I Built a 65-Subsystem AI Operating System With No Engineering Background
**65 subsystems. ~177,000 lines of code across four repos. 30 scheduled jobs running on a single VM. 2,792 tests. 637 work packages auto-completed. One person, no engineering background, no team, no funding.**
This is not a "look how easy AI makes coding" post. It is the opposite. It is a record of what one non-engineer could actually drag into existence by treating Claude as a colleague instead of a magic wand — and what it cost in scar tissue along the way.
If you are an indie hacker or solo founder staring at a blank repo wondering whether you can really build the thing in your head, this is for you.
---
The Starting Point
I work at a chain retail store. Before that I cycled through six or seven other jobs — almost all of them entry-level service work. After seven or eight years of repeating the same tasks every day, earning a predictable but uninspiring salary, navigating office politics and difficult customers, I hit a wall.
In late December 2025 I started asking myself a question I could not stop thinking about: *how do I escape this?* Not just this job — this entire structure where my income depends on showing up to a building and doing what someone else decides I should do. I wanted a path to financial independence. One where I could work on my own terms, or eventually not work at all and still cover my expenses.
My first idea was investing. If I could grow capital fast enough, I could quit sooner. I looked into the AI-powered automated trading tools that banks were starting to offer. None of them made sense to me, and none of them did what I actually wanted. So I asked an AI chatbot whether it was possible to build my own — a fully automated AI trading agent tailored to my own strategy. The answer was yes, in theory.
But investing requires capital, and my retail salary barely covers living expenses. There was no pile of spare cash to deploy. Then I noticed something on social media: people were building AI-powered tools and generating income directly. Not from investing — from building. Maybe I could do the same thing.

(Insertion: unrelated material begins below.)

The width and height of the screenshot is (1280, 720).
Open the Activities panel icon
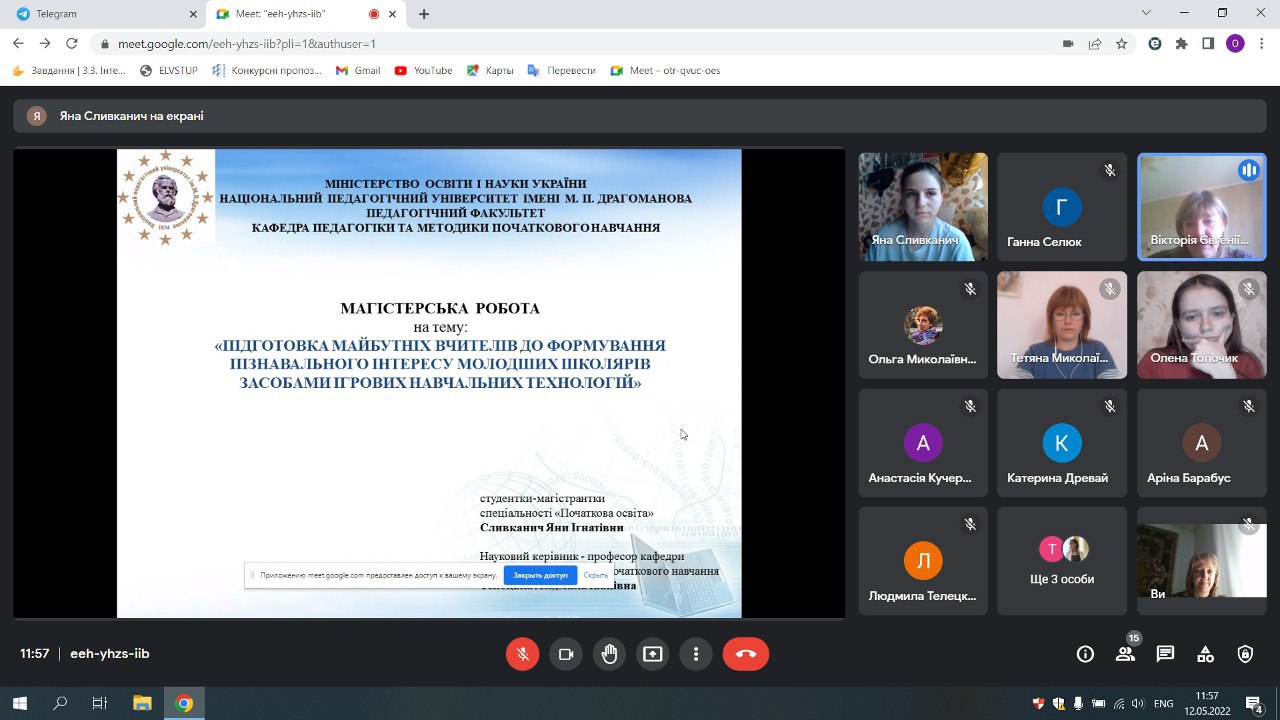point(1205,654)
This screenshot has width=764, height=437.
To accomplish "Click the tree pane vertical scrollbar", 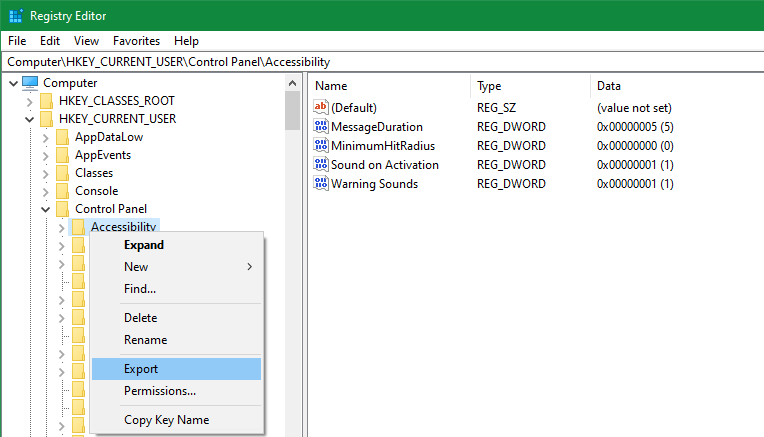I will click(x=292, y=250).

That gave me the idea that became everything: **build an AI system that generates income, then routes that income into an automated investment engine, creating a self-reinforcing growth loop.** Income funds investment. Investment compounds. The AI runs both sides.

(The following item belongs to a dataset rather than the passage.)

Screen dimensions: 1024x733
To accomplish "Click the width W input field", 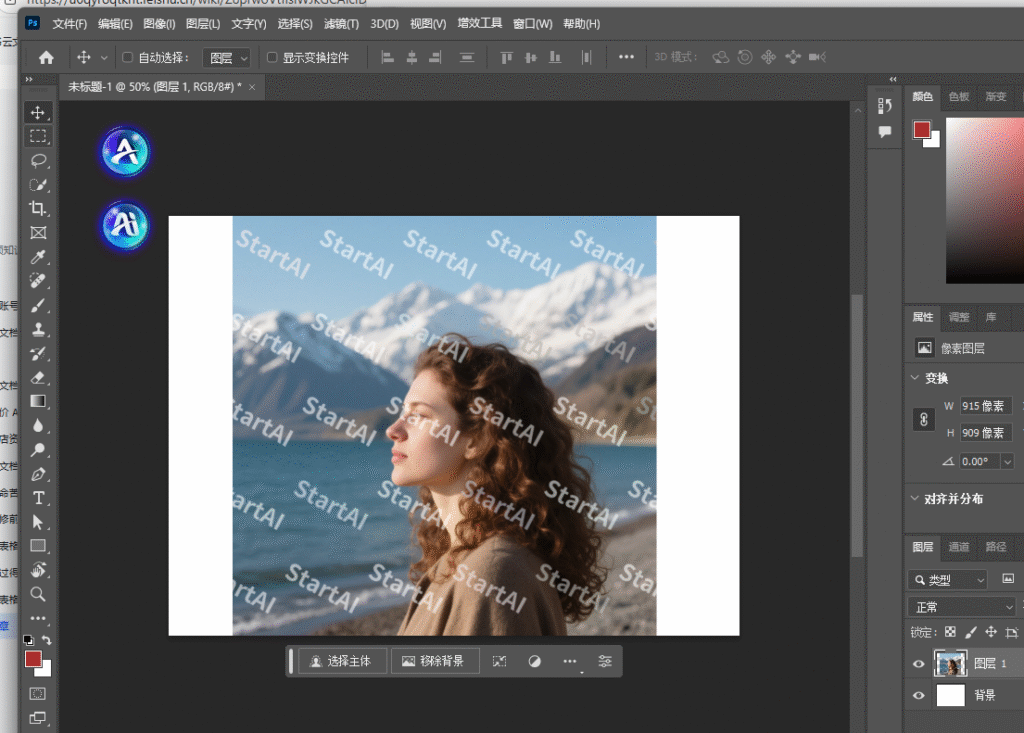I will [984, 406].
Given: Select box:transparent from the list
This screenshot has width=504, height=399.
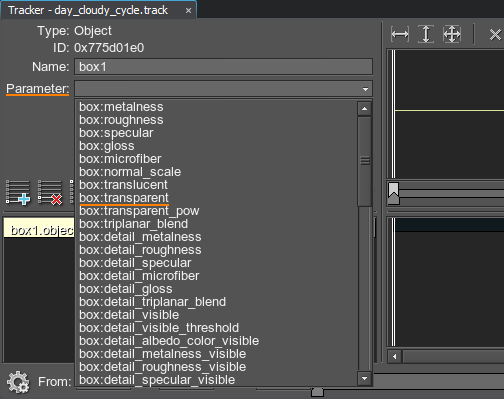Looking at the screenshot, I should pyautogui.click(x=124, y=198).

The investment system — joseph — is built. It scans the Taiwan stock market, scores opportunities, simulates trades, and reports. It has been running in dry-run mode every weekday at 08:00 for months, but live trading is permanently locked in source code until I have enough capital and enough backtesting data to trust it.
The income side is where I am stuck. I built a web platform ([creatoraitools.tools](https://www.creatoraitools.tools)), I built 25 interactive tools, I set up SEO, I set up affiliate partnerships — but I have not earned a single dollar yet. That is the honest state of things as of April 2026.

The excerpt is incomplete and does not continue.